In order for the tool to work, users will first have to install a vCMA server, which comes in the shape of a virtual appliance. The vCMA server must be connected to VMware vCenter or any of the ESX servers that is going to be managed.

A demo, using a BlackBerry emulator, shows a user logging onto the server using the vCenter IP address, user name, and password. The next screen shows a number of icons, including search, migrate, site recovery, scheduled tasks, and alarms that the administrator can select.

VCMA is designed to be used from mobile phone browsers, so it should work on a wide variety of devices, writes VMware's Ben Kolin on a forum dedicated to the new tool. VMware has done some testing with Symbian (Nokia E71), iPhone, BlackBerry, Android, and Windows Mobile, according to Kolin.

The announcement also underscores a current trend to allow IT departments to do more using mobile phones, giving administrators greater flexibility.

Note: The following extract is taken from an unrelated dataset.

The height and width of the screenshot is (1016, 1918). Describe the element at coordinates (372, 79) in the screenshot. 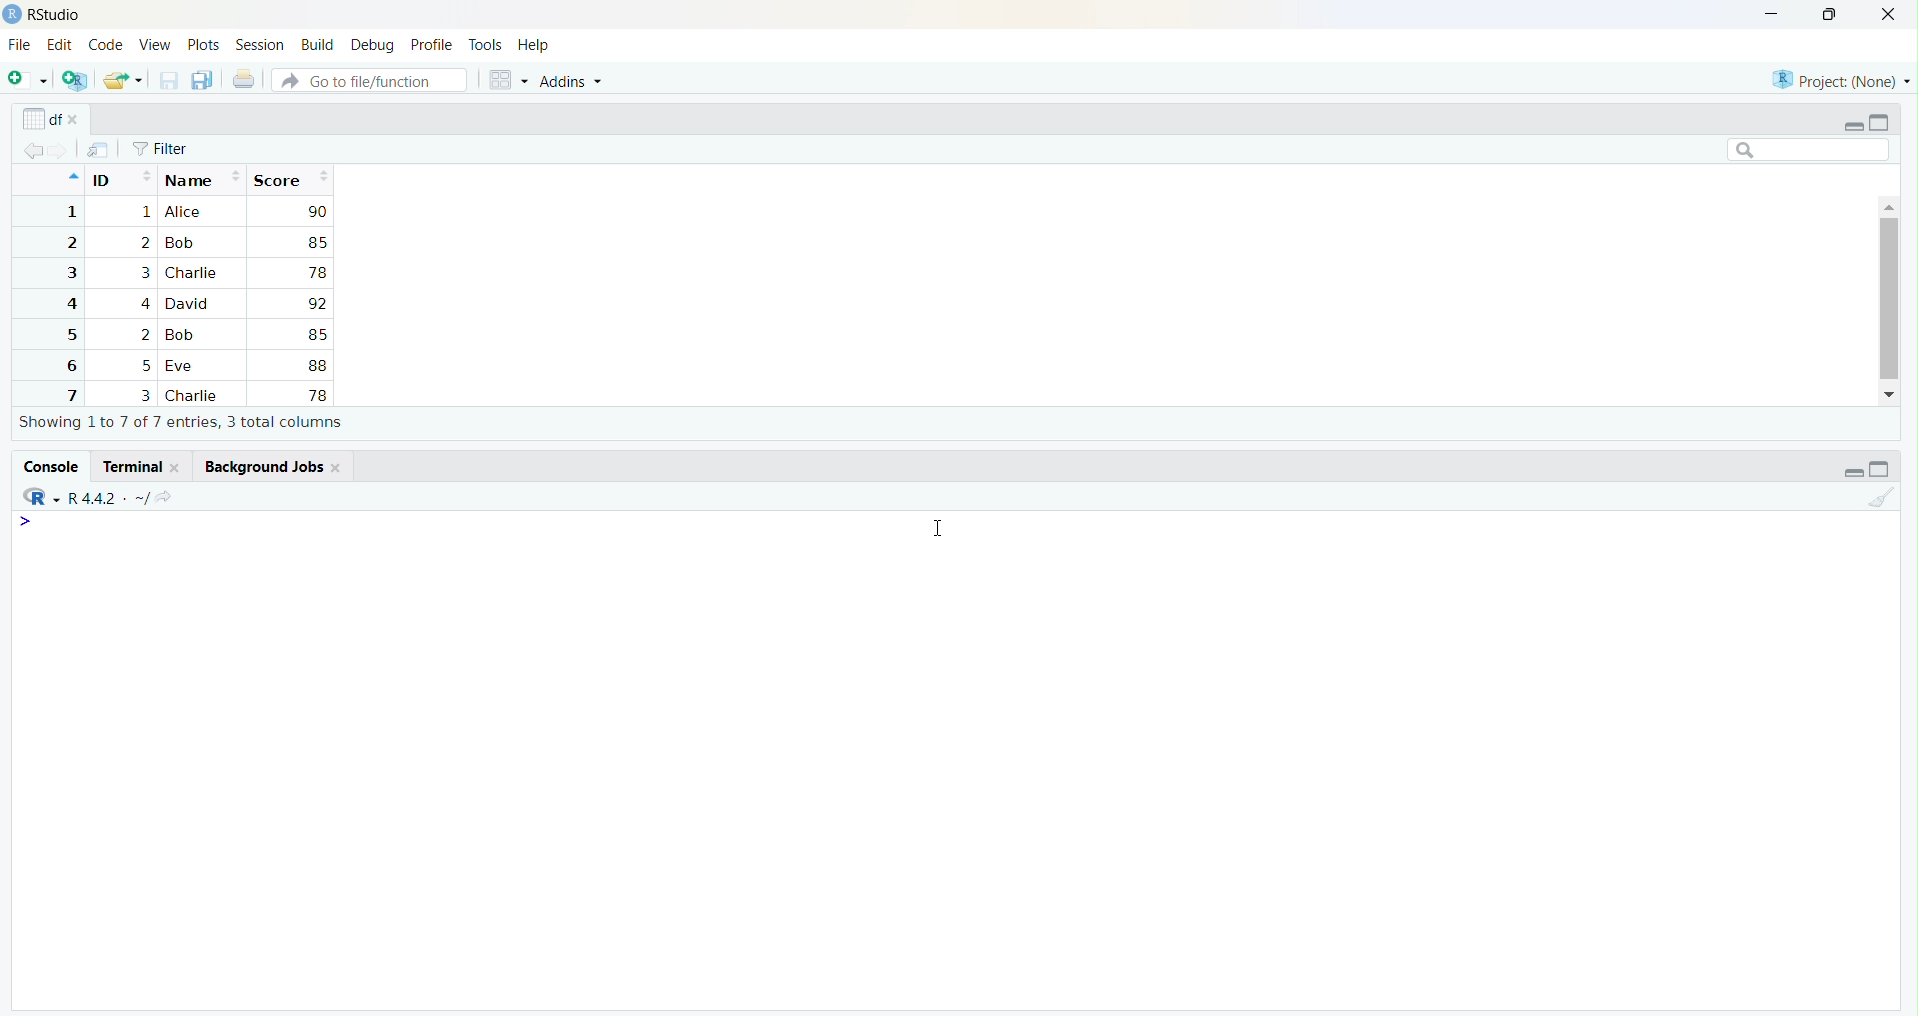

This is what VMware wants to achieve with vCMA, according to Fredrik Sjöstedt, director of EMEA product marketing at VMware.

But what users can do is limited by the smaller screens, according to Leif-Olof Wallin, research vice president at Gartner. The small screen makes it more difficult to get a good overview, and to ensure that everything is done correctly, he said.

The same concern is echoed by Lars-Gunnar Nyqvist, head of IT at Kommuninvest of Sweden, a public sector owned and guaranteed credit market company

“I'd feel safer using a real keyboard,” he said, but will still have a look at the tool to see what it can add.